#### Exercise prompt:
Among the lines below, take the one holding "The height and width of the screenshot is (323, 644).", the one holding "Task: Open the Tools", and all lines between them. Set them down exactly.
── Excerpted records
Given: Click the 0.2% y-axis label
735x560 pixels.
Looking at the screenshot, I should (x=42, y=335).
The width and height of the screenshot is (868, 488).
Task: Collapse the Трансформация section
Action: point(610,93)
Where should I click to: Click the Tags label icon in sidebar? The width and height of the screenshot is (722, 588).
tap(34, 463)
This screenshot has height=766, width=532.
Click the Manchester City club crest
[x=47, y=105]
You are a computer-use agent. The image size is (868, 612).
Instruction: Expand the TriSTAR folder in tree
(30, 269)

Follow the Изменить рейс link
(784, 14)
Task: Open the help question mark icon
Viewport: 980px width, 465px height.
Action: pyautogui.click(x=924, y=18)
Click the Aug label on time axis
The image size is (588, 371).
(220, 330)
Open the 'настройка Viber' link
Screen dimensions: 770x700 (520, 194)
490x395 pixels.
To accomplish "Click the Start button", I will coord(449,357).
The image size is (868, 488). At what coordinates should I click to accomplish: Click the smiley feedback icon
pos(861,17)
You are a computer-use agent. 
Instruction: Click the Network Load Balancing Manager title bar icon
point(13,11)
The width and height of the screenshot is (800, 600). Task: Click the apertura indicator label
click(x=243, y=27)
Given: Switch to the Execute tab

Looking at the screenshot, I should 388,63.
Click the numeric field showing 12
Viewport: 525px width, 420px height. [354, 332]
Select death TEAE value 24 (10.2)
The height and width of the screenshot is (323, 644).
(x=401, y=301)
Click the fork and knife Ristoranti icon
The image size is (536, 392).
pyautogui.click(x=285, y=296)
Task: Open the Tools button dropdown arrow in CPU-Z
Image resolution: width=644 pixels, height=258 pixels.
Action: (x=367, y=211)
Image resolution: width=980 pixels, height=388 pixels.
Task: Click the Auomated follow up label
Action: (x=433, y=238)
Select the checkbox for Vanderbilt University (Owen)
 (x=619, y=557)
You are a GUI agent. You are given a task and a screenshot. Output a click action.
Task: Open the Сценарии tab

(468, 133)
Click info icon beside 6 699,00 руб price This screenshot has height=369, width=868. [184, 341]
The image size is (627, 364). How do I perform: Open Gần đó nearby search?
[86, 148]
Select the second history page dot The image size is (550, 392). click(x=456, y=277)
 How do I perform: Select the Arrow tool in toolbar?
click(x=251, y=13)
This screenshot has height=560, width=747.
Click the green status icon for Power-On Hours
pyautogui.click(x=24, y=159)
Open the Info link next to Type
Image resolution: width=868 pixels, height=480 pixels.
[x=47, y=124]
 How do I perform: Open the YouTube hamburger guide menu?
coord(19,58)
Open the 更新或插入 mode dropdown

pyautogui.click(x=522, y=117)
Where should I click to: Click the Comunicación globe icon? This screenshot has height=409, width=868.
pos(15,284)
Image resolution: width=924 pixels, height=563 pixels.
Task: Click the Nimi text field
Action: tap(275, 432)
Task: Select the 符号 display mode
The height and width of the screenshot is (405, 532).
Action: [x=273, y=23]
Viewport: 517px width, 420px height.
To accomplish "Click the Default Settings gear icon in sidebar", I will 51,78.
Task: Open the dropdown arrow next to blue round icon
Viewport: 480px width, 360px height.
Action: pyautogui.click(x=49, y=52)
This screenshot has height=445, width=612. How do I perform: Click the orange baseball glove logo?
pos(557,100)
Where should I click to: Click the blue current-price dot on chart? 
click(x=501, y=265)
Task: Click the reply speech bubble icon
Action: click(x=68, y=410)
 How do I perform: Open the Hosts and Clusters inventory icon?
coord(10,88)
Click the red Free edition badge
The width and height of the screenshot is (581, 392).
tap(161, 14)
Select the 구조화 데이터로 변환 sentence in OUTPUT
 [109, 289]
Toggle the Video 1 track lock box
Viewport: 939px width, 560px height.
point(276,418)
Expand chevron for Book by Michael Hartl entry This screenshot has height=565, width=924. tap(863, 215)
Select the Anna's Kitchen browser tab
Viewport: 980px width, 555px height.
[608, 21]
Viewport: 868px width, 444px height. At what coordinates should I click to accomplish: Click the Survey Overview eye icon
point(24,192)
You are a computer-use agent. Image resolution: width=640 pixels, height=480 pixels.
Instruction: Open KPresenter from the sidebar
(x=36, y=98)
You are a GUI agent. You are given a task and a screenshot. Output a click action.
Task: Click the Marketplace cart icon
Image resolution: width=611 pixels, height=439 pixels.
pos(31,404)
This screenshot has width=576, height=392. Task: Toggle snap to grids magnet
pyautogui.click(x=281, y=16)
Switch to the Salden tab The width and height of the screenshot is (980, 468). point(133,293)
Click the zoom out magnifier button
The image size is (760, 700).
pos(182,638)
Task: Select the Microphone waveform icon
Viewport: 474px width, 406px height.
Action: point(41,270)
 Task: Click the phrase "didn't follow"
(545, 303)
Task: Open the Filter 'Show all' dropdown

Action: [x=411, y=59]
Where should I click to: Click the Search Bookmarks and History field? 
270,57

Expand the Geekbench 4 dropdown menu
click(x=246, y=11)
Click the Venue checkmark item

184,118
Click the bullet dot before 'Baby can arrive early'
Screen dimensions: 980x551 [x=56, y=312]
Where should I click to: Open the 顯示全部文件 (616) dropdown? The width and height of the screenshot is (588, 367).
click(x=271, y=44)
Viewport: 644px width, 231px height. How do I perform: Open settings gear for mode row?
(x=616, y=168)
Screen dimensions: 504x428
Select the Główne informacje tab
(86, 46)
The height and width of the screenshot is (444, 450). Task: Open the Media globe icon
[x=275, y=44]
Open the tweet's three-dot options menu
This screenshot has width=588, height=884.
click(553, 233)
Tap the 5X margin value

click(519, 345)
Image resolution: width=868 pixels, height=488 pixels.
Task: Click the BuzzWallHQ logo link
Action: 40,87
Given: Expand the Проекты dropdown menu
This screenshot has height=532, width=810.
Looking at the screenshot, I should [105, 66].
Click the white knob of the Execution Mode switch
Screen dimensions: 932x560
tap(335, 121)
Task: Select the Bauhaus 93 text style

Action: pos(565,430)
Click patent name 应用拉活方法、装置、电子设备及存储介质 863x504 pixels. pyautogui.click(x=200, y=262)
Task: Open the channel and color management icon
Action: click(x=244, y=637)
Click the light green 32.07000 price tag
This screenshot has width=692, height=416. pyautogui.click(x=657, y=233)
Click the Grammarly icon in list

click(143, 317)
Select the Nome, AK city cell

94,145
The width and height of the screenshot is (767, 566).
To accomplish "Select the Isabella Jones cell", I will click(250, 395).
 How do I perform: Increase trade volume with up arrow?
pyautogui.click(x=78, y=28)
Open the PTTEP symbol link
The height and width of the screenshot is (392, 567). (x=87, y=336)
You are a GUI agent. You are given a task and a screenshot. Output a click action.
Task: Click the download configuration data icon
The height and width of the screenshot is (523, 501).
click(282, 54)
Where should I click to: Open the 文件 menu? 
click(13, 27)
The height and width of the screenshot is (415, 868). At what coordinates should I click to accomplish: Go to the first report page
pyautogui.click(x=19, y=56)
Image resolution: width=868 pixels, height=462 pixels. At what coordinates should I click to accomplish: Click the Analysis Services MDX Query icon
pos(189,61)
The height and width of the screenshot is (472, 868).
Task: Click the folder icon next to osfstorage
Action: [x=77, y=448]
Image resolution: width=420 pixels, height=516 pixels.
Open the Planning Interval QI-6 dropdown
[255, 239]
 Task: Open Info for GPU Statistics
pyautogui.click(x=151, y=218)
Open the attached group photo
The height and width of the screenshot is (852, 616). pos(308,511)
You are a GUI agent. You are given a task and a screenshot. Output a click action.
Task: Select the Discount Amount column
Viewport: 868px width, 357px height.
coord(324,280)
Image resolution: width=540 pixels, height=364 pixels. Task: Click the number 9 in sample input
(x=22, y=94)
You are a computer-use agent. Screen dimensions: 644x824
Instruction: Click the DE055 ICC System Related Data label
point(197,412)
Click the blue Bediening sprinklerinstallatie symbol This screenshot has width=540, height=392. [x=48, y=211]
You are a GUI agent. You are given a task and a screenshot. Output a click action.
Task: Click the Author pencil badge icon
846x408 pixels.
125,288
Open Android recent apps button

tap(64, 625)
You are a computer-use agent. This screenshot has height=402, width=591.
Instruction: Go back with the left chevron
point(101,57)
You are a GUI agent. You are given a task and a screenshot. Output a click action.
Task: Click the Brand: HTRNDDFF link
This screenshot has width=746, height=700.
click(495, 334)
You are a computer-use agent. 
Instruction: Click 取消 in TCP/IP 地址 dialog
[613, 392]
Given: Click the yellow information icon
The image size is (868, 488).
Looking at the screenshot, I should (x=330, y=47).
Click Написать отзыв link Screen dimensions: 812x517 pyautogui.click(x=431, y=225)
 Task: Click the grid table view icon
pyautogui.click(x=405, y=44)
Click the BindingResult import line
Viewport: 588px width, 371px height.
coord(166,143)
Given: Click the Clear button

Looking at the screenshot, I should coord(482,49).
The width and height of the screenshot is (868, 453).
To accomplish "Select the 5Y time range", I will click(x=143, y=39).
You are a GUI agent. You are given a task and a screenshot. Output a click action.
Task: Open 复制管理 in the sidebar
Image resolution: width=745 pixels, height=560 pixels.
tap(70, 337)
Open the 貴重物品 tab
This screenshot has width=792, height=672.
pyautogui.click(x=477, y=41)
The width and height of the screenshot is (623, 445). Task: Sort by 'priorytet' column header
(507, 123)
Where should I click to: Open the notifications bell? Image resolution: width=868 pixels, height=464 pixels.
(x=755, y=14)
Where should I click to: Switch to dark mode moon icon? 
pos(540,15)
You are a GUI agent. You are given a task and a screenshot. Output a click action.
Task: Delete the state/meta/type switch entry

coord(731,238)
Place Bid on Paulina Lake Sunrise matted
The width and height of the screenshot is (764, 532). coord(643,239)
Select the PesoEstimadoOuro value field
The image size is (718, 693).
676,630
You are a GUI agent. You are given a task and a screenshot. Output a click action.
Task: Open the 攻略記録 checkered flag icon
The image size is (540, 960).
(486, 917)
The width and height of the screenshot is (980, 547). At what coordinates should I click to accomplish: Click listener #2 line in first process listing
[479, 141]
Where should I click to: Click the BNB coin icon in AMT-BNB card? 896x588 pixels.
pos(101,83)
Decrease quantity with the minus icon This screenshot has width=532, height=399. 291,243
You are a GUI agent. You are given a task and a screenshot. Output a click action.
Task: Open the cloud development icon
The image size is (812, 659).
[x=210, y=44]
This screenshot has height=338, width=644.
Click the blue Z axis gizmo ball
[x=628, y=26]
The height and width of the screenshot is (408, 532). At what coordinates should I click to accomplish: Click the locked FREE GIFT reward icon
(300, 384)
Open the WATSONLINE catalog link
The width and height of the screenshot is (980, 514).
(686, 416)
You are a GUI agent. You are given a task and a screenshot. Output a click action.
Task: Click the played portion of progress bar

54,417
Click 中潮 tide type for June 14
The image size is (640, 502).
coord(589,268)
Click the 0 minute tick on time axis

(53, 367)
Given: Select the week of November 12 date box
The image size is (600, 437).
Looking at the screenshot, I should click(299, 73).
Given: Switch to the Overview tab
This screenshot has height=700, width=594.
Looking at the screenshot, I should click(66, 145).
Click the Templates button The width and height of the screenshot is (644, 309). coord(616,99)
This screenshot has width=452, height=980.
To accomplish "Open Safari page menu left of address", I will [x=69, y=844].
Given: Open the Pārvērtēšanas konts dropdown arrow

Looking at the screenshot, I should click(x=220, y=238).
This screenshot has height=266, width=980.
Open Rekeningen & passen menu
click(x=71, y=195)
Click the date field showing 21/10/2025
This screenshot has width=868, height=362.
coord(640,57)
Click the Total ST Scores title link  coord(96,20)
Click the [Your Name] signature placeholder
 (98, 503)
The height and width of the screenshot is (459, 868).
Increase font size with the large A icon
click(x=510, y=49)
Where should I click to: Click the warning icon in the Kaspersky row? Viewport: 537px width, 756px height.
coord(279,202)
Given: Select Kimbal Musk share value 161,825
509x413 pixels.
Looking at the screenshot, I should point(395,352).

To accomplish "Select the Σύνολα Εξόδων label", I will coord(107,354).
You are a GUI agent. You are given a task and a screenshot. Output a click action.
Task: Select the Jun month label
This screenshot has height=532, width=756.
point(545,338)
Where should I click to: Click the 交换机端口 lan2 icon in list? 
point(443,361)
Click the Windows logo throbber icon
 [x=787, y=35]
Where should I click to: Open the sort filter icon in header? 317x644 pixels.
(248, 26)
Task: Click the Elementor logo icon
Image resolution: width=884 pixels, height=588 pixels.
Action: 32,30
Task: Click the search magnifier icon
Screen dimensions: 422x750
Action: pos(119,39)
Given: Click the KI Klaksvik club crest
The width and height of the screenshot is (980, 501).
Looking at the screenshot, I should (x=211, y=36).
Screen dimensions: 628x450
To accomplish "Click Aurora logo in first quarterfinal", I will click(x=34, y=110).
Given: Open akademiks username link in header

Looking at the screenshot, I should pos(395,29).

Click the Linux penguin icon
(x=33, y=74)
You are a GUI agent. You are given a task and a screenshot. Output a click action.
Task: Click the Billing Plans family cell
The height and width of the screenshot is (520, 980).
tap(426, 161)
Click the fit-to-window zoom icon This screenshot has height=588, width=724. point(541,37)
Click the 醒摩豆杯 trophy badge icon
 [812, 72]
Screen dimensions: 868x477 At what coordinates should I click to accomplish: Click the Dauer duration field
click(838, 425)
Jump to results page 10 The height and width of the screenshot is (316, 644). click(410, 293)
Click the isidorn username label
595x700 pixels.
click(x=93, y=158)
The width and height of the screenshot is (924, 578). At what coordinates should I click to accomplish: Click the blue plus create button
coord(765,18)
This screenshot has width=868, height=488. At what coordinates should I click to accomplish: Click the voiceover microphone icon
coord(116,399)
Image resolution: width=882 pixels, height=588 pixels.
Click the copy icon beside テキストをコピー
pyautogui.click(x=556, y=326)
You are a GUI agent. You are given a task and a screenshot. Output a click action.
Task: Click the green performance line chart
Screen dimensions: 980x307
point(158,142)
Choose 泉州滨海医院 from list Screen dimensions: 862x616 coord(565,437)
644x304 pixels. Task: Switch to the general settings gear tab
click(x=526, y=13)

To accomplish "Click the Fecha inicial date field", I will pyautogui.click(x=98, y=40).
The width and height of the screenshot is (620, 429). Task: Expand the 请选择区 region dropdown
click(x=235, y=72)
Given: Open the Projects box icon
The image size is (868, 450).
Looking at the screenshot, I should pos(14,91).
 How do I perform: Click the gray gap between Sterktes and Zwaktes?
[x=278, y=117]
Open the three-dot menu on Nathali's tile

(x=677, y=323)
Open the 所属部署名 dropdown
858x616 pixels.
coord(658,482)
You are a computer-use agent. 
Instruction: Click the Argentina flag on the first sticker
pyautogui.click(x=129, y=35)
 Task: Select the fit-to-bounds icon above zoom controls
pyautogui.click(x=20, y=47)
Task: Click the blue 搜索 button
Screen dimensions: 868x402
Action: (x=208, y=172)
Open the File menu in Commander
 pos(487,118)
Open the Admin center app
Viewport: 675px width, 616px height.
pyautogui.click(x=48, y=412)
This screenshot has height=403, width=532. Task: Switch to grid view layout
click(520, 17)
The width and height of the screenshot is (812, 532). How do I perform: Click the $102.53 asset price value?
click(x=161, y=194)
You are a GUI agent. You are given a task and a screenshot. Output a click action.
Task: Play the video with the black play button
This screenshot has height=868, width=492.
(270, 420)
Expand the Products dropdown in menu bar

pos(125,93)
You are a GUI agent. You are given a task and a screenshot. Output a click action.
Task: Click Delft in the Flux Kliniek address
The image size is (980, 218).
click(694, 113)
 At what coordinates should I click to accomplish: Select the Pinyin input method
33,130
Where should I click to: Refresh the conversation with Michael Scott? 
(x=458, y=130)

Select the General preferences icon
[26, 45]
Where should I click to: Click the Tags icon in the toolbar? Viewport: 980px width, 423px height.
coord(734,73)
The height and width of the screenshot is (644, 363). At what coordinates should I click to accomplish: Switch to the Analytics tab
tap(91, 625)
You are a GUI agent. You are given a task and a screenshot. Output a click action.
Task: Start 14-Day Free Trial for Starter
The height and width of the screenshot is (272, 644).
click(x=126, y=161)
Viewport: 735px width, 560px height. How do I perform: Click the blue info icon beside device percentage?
────
#### Exercise answer:
The height and width of the screenshot is (323, 644).
(x=401, y=301)
Click the fork and knife Ristoranti icon
The image size is (536, 392).
pyautogui.click(x=285, y=296)
Task: Open the Tools button dropdown arrow in CPU-Z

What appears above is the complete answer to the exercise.